The Eagles selected Jackson in the second round of the 2008 draft, and he made an immediate impact with 106 yards in his first career game and 110 in his second. His 106 yards vs. the Rams in the 2008 opener at the Linc are the most in franchise history by a player in his first game, and with 110 yards a week later in Dallas he became the first player in NFL history with 100 yards in each of his first two games (Will Fuller of the Texans did it in 2016).
Jackson added 364 career postseason receiving yards, including 92 in the 2008 NFC Championship Game in Glendale, Arizona, where his 62-yard TD catch from Donovan McNabb gave the Eagles a 25-24 lead over the Cards with 10:45 left. The Cards eventually won 32-25.
Jackson spent his first six years with the Eagles and during that span made all three of his Pro Bowls and averaged 59 catches, 1,020 yards and 10 touchdowns per season.
He’s the only wide receiver in Eagles history with six straight 700-yard seasons. Tight end Zach Ertz also did it.

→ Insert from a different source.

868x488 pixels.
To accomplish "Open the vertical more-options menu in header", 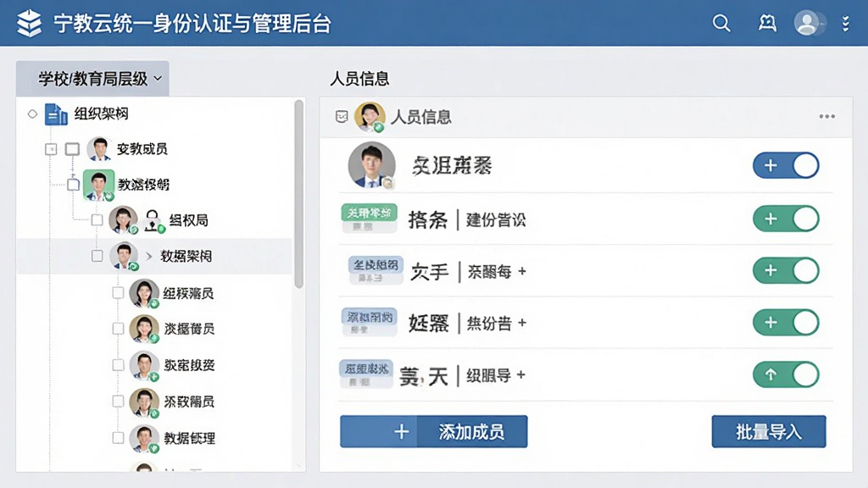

Chip Kelly released Jackson after his 2013 Pro Bowl season — his 1,332 yards remain 3rd-most in Eagles history — and he went on to have two more 1,000-yard seasons in Washington and then spent two years in Tampa. He returned to the Eagles in 2019 and 2020 but was limited by injuries to eight games. He finished his career with the Raiders and Rams in 2021 and the Ravens last year. He played his final NFL game on New Year’s Day in the Ravens’ loss to the Steelers at M&T Bank Stadium in Baltimore.
Jackson’s 17.6 career average is 6th-highest in NFL history by a player with at least 500 receptions and highest over the last 30 years.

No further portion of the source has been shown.